As far as I tried, the runtime difference between the 2 forms varies up
to 10% and always under 1 second--ie. far away from the 100% and (15-8=)
7 seconds reported. Moreover the form "arr&&{f,b}" (let us call it: form
1) often shows better than the other (let us call it: form 2)--already
noticed this fact by previous measures without joins.

Exception occurs in a special case: for the first query submitted
immediately after populating tables. It seems as if indexes were not
optimized at this time. But all the following queries, whatever form is
considered, run in lesser and similar time.

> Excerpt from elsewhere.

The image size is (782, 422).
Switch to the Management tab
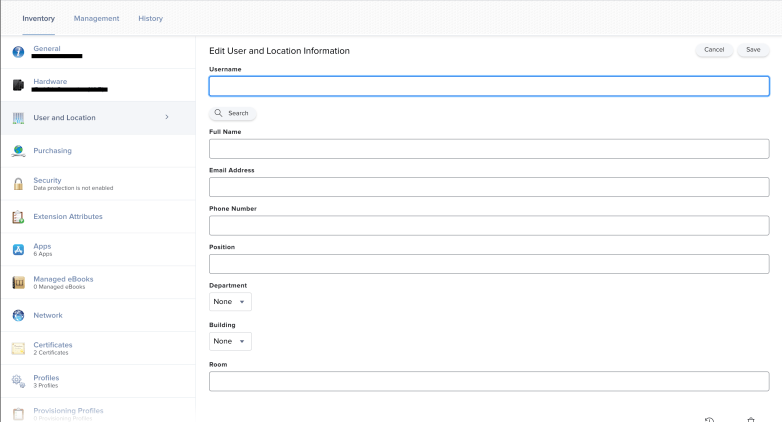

When observing the runtime of intermediate steps (bitmap heap scan on
table foo [step 1], sequential scan on table bar [step 2], hash join
[step 3]), it can be noted that all 3 steps run in a comparable time
whatever form used:
- no relevant difference for steps 2 and 3, but an attended long time
for retrieving all the resulting rows because of their high number;
- for step 1: form 1 (arr&&{f,b}) needs more time to extract the 1st row
of the resultset but is faster to collect the last rows. So no
significant difference may be also revealed here.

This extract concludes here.